How are you applying the skills you learned through your studies at UBC? 

I've become very focused on my goals and exactly how I want to achieve them. Less of my energy and time is wasted on inconsequential tasks or activities, leaving me more time to enjoy myself. As a naturally anxious person, this has proven invaluable.

What advice would you give a student entering your degree program? 

Don't sacrifice your mental and physical health in order to excel (especially try to avoid sleep deprivation). It's not worth it and your performance will take hits that will prove difficult to recover from. Stay on the ball with time management, or you'll spend your entire program playing catch-up. 

Learn to accept criticism and try not to take it personally. This will be difficult, as you will invest dozens of hours into a single project that will be critiqued and wrapped in 10 minutes or less.

Ask your studio classmates for peer reviews. You're in one of the most creative environments on campus - take advantage of it!

How do you feel your degree has benefitted you compared to a different field of study? 

Before BEND, I was in Forestry.

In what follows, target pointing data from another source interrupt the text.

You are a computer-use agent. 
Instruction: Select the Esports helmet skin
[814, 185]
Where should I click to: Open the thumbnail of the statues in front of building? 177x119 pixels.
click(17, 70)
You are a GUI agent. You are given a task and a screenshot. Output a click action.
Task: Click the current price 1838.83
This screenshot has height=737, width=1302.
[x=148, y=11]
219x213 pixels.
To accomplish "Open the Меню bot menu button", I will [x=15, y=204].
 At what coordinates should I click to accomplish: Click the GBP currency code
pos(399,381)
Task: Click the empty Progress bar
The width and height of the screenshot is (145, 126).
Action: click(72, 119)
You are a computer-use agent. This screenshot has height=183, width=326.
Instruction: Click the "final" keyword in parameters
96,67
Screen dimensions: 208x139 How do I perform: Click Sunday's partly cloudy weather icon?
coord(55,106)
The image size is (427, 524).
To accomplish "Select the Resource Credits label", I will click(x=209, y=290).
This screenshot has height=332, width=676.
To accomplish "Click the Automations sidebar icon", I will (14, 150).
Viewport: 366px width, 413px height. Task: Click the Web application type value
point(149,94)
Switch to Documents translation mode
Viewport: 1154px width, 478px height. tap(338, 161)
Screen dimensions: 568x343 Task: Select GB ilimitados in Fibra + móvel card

I quickly realized how little interest I had in the subject despite my interest in sustainable practices and it was because I wasn't designing anything. Being in this program has allowed me to evolve both creatively and practically.

Where do you find your inspiration? 

There are numerous people I can attribute my inspiration to. 

Leslie Van Duzer has always been a huge inspiration for me, especially as a woman in a male-dominated industry. 
Travis Hanks challenged me to break out of my inherently straight-laced thinking pattern. 
Bill Pechet inspired me to think whimsically and encouraged beauty in simplicity when it's so easy to become obsessed with complexity. 
Graham Entwistle unfailingly guided me in times of bemusement regardless of if it was related to school or architecture.

What are your immediate and/or long-term plans for the future? 

I plan to take a year off from school to continue to grow and design Get Thrifty as well as amass more working experience at architecture firms. Following that, I plan to return to school for my Masters of Architecture, though where I would apply to is yet to be determined.

What are your future plans to make a difference in our world?    

I want to design homes for densely populated cities and make waves in how compact housing can be revitalized. I enjoy the challenge of making small spaces feel open and welcoming, and I want to apply my experience and passion for sustainability in my designs. Ultimately, I would love to open my own practice.

How has your identity informed your academic and professional experiences within your field at UBC and beyond?

As a POC and a woman, it is a daunting endeavour to effectively 'infiltrate' the white male-dominated industry of architecture. However, seeing the diverse spread of students in my program, I am feeling encouraged by the coming generation of architects.